Doch egal ob Schrempp auf eigene Initiative zum Befreiungsschlag ausgeholt hat oder dazu gedrängt wurde – nun stehen auch die anderen Beteiligungen wieder zur Diskussion. Denn Mitsubishi ist nicht nur ein enger Partner beim Bau des neuen viersitzigen Smart oder in der Motorenproduktion. Der japanische Konzern ist auch ein entscheidender Baustein für den mit Daimler fusionierten US-Konzern Chrysler. Damit dieser tatsächlich langfristig Kosten spart, müssen gemeinsame Modelle und Plattformen entwickelt werden. Doch aus Angst vor Verwässerung mit der „Premiummarke“ Mercedes-Benz dürfen in die Autos mit dem Stern keine Chrysler-Teile eingebaut werden. Bei Mitsubishi wäre dies möglich.

Deshalb stehe nun schon die Frage im Raum, was aus Chrysler wird, sagte Ferdinand Dudenhöffer, Automobilexperte von der Fachholschule Gelsenkirchen, der taz. Man müsse sich fragen, ob ohne Mitsubishi eine Zusammenarbeit mit Chrysler noch tragfähig sei. Doch noch dramatischer sieht Dudenhöffer die Entscheidung für Mitsubishi Motors. Ohne die Finanzspritze sei der Konzern akut konkursgefährdet. 45.000 Arbeitplätze weltweit stehen auf dem Spiel.
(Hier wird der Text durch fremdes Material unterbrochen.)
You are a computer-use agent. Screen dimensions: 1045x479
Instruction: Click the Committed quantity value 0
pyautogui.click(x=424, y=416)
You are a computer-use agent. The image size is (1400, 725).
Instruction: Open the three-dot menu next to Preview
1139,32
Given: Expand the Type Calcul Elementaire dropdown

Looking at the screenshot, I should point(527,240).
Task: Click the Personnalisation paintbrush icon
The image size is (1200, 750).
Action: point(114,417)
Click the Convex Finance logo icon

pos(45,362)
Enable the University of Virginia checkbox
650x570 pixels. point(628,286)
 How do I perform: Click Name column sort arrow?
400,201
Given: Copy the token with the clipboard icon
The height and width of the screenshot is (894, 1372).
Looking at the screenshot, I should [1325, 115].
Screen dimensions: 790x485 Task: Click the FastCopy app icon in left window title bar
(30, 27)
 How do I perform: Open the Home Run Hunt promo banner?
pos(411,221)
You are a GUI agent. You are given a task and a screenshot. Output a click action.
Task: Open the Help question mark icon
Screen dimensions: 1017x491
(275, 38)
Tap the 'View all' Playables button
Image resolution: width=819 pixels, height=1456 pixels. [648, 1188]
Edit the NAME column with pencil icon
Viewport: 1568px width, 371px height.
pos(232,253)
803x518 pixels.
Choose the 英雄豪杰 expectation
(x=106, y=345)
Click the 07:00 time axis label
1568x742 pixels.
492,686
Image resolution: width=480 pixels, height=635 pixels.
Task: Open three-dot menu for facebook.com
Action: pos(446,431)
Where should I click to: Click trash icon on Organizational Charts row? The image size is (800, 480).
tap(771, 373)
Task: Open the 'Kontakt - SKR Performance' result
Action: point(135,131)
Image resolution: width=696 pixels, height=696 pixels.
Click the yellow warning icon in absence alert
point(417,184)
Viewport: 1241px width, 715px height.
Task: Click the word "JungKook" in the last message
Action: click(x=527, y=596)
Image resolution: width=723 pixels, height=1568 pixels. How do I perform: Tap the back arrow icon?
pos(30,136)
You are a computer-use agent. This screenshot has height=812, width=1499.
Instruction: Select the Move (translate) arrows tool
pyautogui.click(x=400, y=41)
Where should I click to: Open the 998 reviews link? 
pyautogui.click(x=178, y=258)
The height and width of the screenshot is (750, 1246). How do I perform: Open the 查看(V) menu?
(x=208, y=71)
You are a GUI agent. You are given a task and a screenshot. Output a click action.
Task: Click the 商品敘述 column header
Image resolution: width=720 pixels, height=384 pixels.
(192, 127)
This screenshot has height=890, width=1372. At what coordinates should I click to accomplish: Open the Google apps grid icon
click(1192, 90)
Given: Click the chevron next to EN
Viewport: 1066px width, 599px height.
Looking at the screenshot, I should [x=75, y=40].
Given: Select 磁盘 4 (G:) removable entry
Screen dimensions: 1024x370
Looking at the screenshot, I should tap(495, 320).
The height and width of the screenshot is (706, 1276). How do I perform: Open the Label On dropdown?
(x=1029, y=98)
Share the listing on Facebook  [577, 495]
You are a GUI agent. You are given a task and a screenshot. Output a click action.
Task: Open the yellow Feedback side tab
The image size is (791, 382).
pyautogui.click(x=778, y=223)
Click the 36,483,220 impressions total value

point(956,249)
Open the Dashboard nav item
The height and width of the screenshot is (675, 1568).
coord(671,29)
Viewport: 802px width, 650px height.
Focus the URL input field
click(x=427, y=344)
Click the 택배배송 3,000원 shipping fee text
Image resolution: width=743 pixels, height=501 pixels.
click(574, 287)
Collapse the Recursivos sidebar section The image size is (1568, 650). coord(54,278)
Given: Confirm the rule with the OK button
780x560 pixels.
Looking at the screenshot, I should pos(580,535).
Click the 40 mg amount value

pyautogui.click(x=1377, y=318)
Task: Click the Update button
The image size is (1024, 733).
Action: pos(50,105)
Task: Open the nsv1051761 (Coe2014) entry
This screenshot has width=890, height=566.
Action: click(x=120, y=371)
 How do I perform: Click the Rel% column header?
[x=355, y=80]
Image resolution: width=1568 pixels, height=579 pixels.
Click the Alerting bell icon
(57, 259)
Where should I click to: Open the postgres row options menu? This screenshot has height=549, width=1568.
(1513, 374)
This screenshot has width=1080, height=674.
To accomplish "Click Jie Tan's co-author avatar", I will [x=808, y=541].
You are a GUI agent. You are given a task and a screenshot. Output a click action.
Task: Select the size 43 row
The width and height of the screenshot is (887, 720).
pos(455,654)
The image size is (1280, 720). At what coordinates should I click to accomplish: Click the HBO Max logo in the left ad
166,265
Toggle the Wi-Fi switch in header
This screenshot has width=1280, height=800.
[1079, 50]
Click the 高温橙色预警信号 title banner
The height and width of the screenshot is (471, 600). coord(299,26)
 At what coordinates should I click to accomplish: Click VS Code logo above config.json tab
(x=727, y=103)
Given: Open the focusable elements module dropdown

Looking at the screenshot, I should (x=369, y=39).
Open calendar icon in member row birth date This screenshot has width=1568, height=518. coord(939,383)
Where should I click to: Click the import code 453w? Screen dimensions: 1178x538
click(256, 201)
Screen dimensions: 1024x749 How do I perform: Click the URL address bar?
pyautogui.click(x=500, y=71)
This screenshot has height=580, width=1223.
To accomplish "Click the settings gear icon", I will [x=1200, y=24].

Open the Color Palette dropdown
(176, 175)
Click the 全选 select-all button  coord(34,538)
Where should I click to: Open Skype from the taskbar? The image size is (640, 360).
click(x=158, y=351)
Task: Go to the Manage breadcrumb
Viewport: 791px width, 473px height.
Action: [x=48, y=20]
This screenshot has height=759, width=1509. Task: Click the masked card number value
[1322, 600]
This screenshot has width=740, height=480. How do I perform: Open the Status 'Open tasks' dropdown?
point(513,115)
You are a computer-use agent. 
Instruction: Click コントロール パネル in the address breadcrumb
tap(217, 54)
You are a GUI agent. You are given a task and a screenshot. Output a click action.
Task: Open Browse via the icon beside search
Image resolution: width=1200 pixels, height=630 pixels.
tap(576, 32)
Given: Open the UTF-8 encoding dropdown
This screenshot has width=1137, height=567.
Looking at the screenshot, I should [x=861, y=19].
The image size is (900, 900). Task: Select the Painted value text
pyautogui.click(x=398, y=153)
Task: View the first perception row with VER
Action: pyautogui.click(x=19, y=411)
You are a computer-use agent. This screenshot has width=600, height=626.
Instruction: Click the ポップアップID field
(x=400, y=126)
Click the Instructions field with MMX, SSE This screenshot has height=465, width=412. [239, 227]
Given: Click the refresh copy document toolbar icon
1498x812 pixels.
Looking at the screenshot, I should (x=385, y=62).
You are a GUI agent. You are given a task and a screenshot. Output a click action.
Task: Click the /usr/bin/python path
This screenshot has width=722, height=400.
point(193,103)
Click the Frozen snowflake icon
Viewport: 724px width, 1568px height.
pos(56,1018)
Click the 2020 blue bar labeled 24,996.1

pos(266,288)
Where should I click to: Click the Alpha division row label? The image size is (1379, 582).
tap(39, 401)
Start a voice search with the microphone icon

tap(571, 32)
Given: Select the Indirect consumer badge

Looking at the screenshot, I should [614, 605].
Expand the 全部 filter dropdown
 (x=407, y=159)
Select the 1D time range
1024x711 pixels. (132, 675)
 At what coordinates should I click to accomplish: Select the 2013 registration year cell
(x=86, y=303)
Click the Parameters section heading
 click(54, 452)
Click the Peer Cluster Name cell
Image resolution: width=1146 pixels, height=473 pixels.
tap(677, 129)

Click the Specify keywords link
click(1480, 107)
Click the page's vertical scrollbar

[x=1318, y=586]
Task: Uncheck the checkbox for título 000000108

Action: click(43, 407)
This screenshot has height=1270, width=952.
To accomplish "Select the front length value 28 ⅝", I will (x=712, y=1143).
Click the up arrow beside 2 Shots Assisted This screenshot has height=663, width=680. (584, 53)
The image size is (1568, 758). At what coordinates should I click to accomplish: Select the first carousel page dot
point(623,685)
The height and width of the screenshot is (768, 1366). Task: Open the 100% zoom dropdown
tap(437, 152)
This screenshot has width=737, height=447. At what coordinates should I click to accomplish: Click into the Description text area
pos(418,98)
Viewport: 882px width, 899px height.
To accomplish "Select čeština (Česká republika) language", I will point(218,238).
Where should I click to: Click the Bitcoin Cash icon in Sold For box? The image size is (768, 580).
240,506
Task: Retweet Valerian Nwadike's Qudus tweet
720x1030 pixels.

Möglicherweise gibt es aber noch eine Chance. Denn Dudenhöffer schließt nicht aus, dass die Ankündigung nur ein Säbelrasseln ist, mit dem die anderen Gesellschafter von Mitsubishi unter Druck gesetzt werden sollen.

Falls sich DaimlerChrysler tatsächlich langfristig vom Traum der Welt AG verabschiedet, wäre bereits zum zweiten Mal ein groß angelegtes Expansionskonzept gescheitert. In den Achtzigerjahren wollte der damalige Vorstandsvorsitzende Edzard Reuter den Automobihersteller zu einem breit aufgestellten „integrierten Technologiekonzern“ machen. Doch der Kauf des Flugzeugherstellers Fokker, der Firmen AEG, MTU und des Rüstungskonzern MBB brachten Daimler Verluste in Milliardenhöhe.

Gegner der Welt AG arbeiten bereits an neuen Visionen für Daimler. Als „Mobilitätskonzern“ würde Daimler dann sein Geld weniger mit dem Bau von Autos als mit Dienstleistungen und vernetzten Mobilitätsangeboten für ganze Städte verdienen. Sollte Schrempp nun scheitern, könnte dies Scheitern für neue Konzepte Platz machen“, heißt es in der Stuttgarter Konzernzentrale.